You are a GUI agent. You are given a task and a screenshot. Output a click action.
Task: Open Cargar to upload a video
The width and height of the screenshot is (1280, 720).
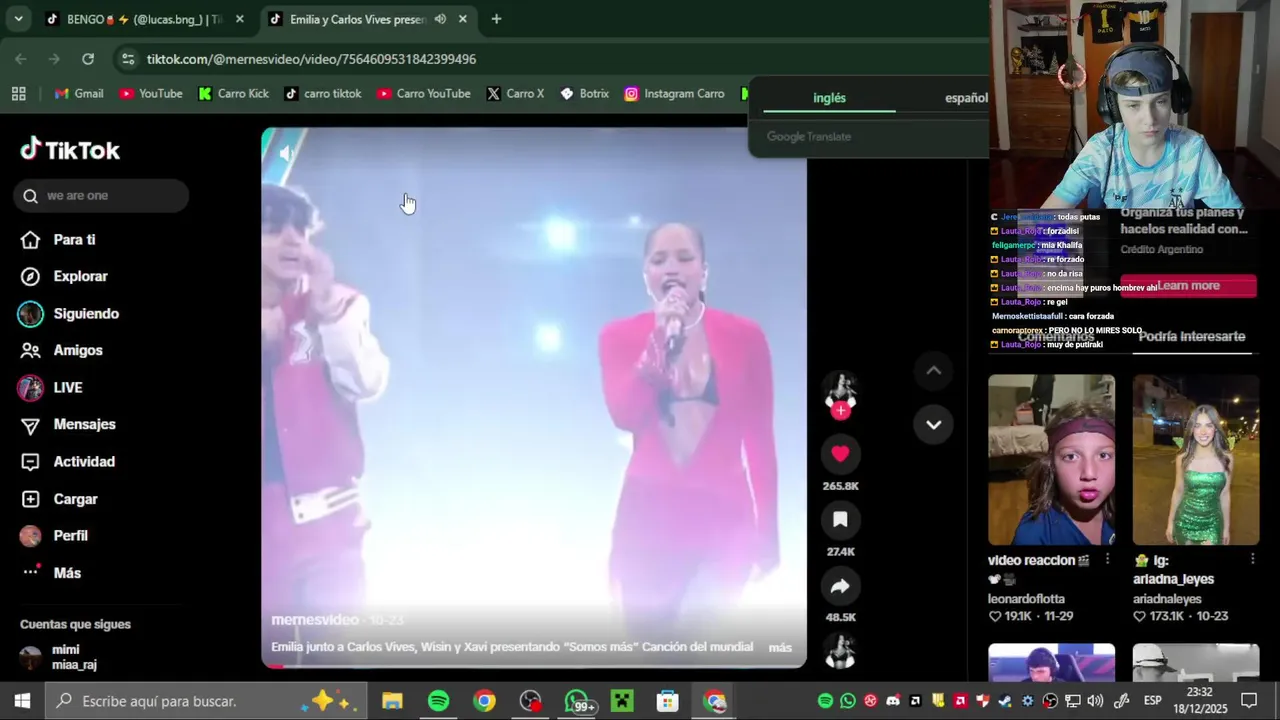75,499
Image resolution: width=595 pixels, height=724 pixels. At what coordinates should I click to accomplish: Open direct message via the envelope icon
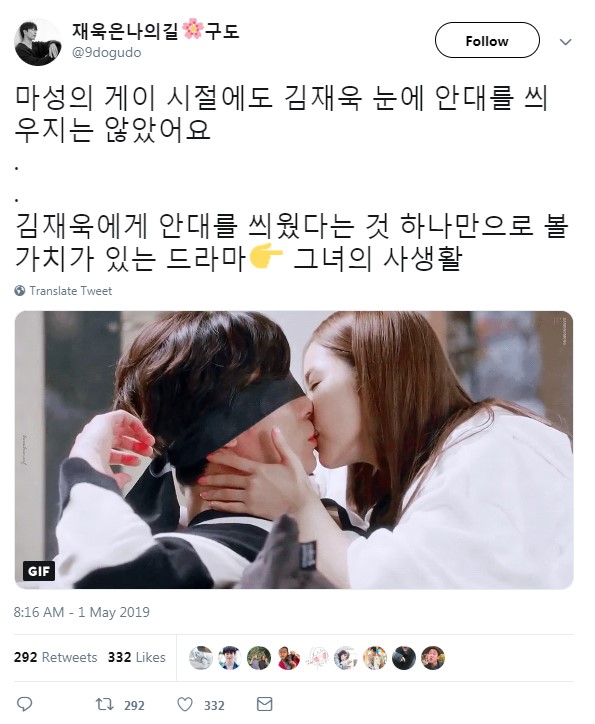point(264,704)
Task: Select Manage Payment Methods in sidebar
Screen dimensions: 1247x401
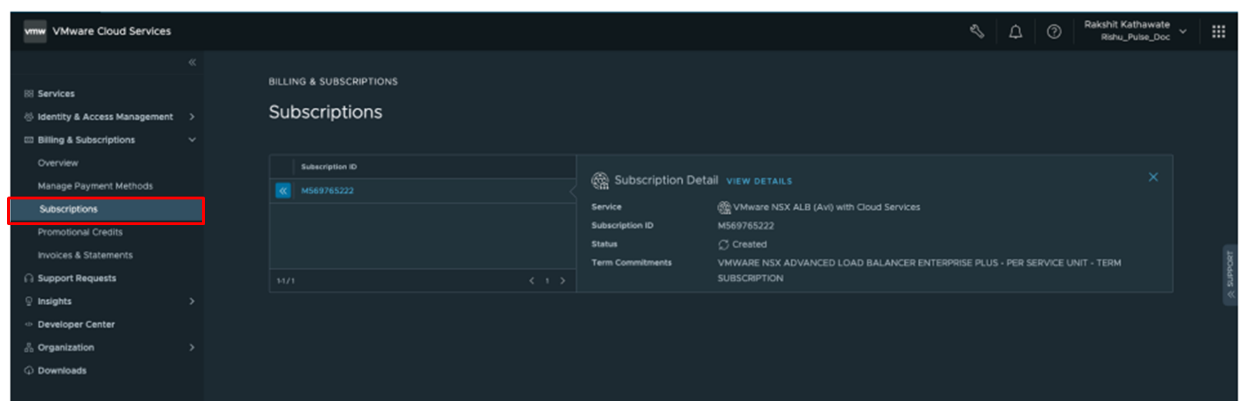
===============
▶ _The task_
With the pictures excluded, the line containing "Task: Open Cargar to upload a video" and every line after it through the end of the data above are to be transcribed exactly, and nothing more.

▶ _Exercise result_
Task: Open Cargar to upload a video
The width and height of the screenshot is (1280, 720).
75,499
Image resolution: width=595 pixels, height=724 pixels. At what coordinates should I click to accomplish: Open direct message via the envelope icon
point(264,704)
Task: Select Manage Payment Methods in sidebar
Screen dimensions: 1247x401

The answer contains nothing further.